A classic since it was originally published in 1954, How to Lie with Statistics introduces readers to the major misconceptions of statistics as well as to the ways in which people use statistics to dupe you into buying their products. Above all, this book is a call to the public to be skeptical of the information dumped on us by the media and advertising.
Let’s imagine that you want to figure out how many red beans are in the bean barrels of Bob’s Bean Production Plant. The only way to know for certain is to dump out every single barrel of beans and count them all individually. But doing that is not only time consuming: it’s also incredibly expensive.
Luckily, using statistics, there’s an easier way.
In order to make statistical estimates, you need to create a sample, i.e., a carefully chosen data set used to represent the whole of whatever it is you want to analyze. And since sampling is the basis for drawing conclusions in statistics, creating a good sample is absolutely crucial.
But for a sample to be “good,” it must possess two qualities: it must be large enough to be statistically significant and it must be random.
We’ll address sample size a little later and focus first on randomness – because the only kind of sample that gives true statistical data is one that is purely random.
For example, if you’re interviewing 25-year-old women about how often they play guitar, you would have to randomly select 25-year-old women regardless of their income, social class or anything else.

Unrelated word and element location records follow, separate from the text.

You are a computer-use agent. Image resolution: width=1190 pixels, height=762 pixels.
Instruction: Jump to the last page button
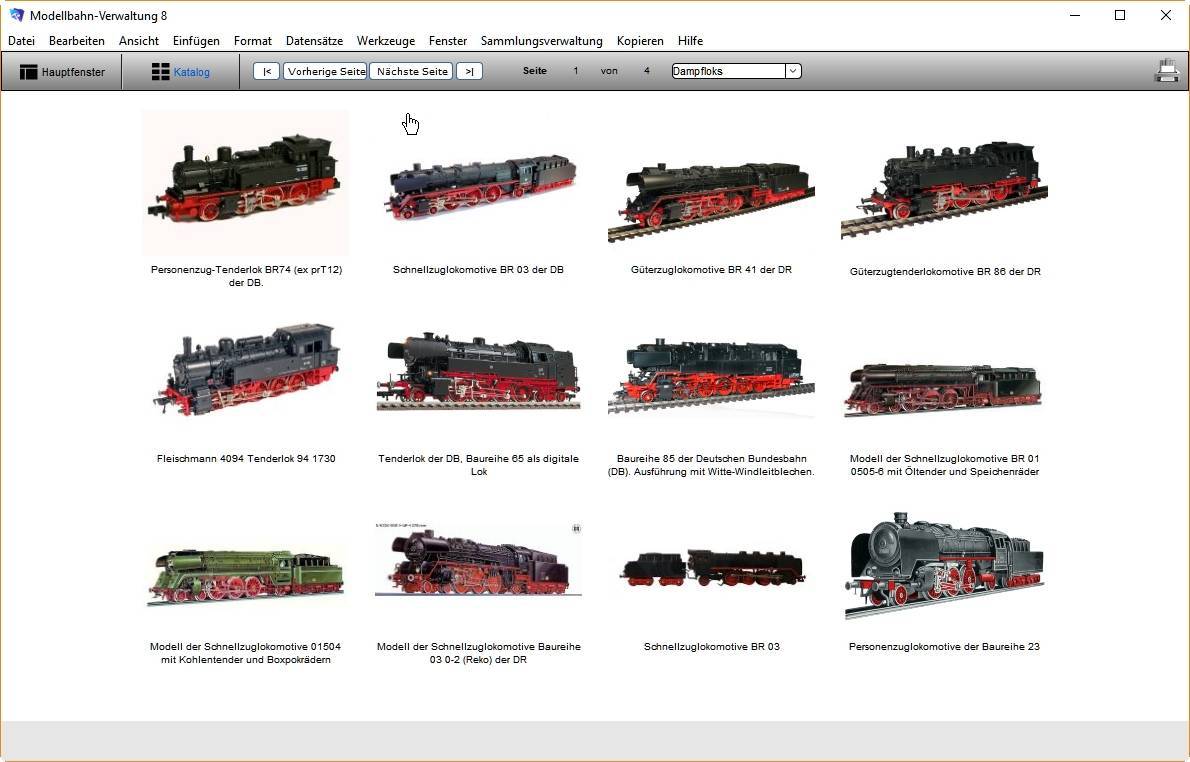click(x=469, y=71)
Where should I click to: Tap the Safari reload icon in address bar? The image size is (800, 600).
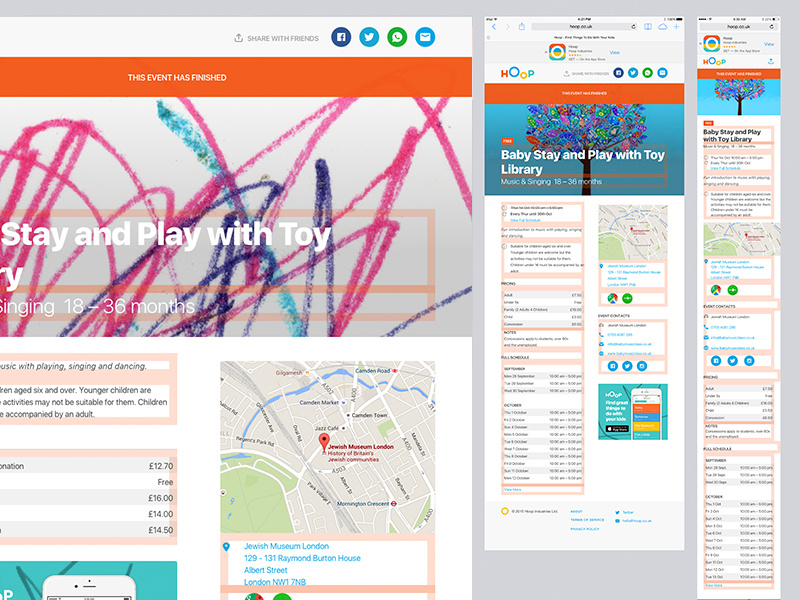click(x=632, y=26)
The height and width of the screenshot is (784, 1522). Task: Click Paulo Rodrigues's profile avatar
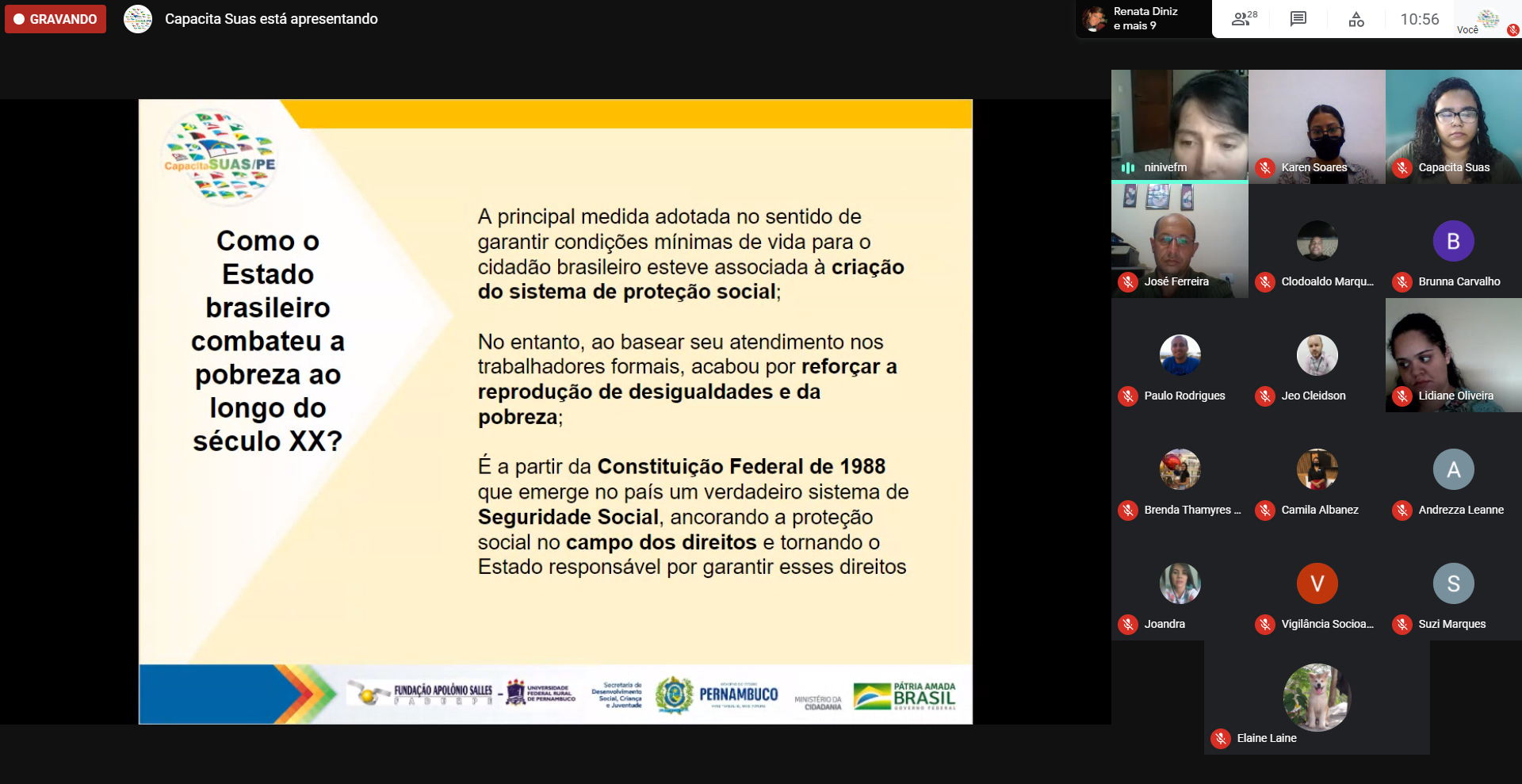pyautogui.click(x=1180, y=355)
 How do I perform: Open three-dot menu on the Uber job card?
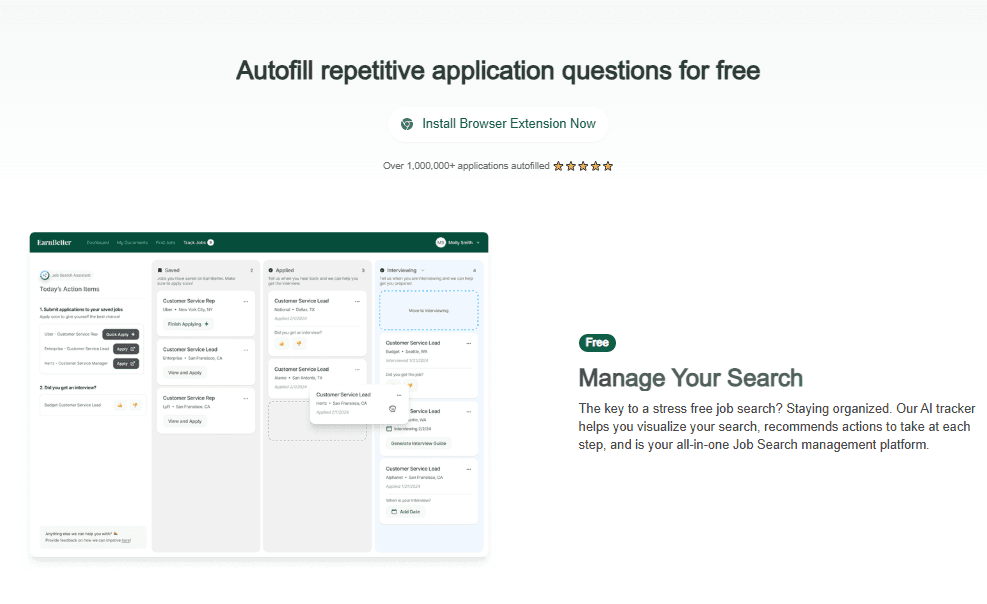point(246,301)
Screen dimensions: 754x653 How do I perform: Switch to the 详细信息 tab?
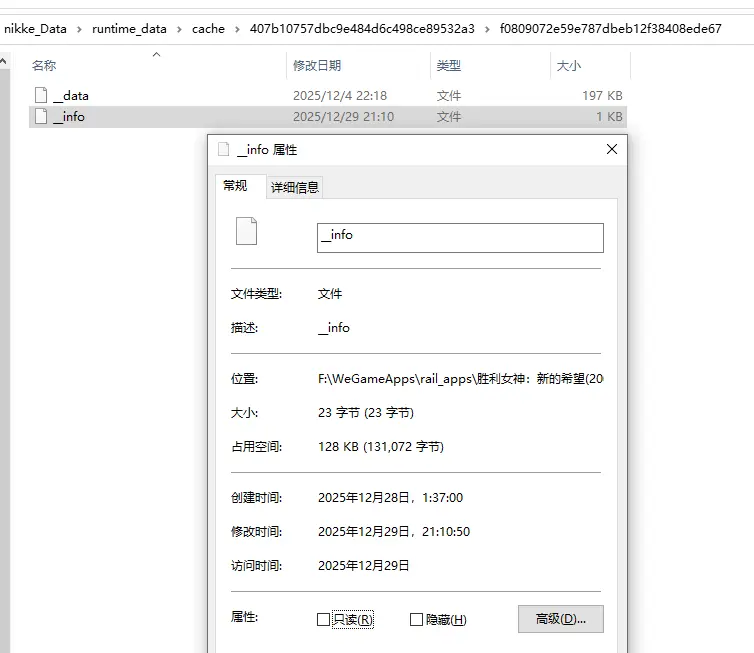[295, 187]
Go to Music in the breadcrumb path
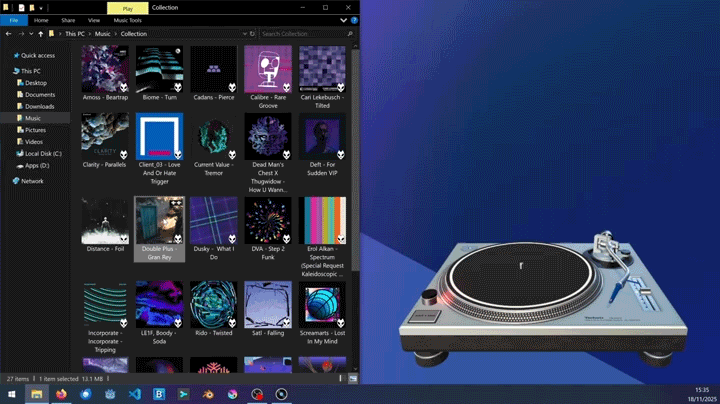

But getting a truly random sample is easier said than done. Laborious and expensive as it is to “count every bean” by hand, finding creative ways to reach a truly randomized sample is also extremely difficult.
Looking back to our barrels of Bob’s Beans, a good sample is easy to find if the beans are randomly mixed. You just pull out a handful and you have your sample. But what if the barrel wasn’t mixed and you take a handful from the top where only white beans are?
If you’d based your sample on that and concluded that the barrel is full of white beans, you’d have fallen victim to sample bias. In the same way, non-randomized samples can bias an experiment or study.